Carex micropoda

Scientific classification
- Kingdom: Plantae
- Clade: Tracheophytes
- Clade: Angiosperms
- Clade: Monocots
- Clade: Commelinids
- Order: Poales
- Family: Cyperaceae
- Genus: Carex
- Subgenus: Carex subg. Psyllophora
- Section: Carex sect. Dornera
- Species: C. micropoda
- Binomial name: Carex micropoda C.A.Mey.
- Synonyms: Carex crandallii; Carex jacobi-peteri; Carex nivalis (invalid);

= Carex micropoda =

- Authority: C.A.Mey.
- Synonyms: Carex crandallii, Carex jacobi-peteri, Carex nivalis (invalid)

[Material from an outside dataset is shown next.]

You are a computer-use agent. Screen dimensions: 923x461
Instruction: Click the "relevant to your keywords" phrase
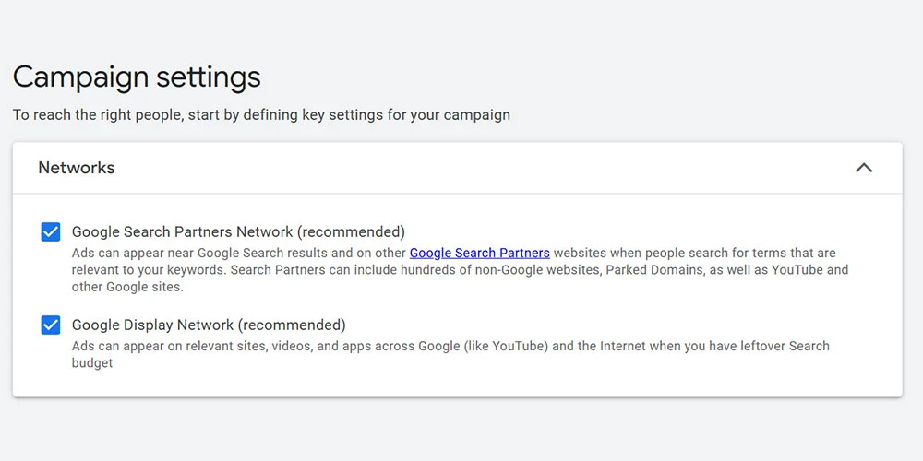[x=150, y=270]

Species of grass-like plant

Carex micropoda is a species of sedge found in temperate and boreal regions of the Northern Hemisphere.

==Description==
Carex micropoda forms tufts of leaves, each leaf being up to 2 mm wide. The stems are 5–40 cm tall, and end in a single spike of flowers with the female (pistillate) flowers towards the base of the spike, and the male (staminate) flowers towards the tip. The utricles are 3–5 mm long and 1.0–1.3 mm wide, with a short brown beak.

==Taxonomy==
Carex micropoda was first described by Carl Anton von Meyer in 1831. It is very similar to, and possibly synonymous with, a number of other published taxa.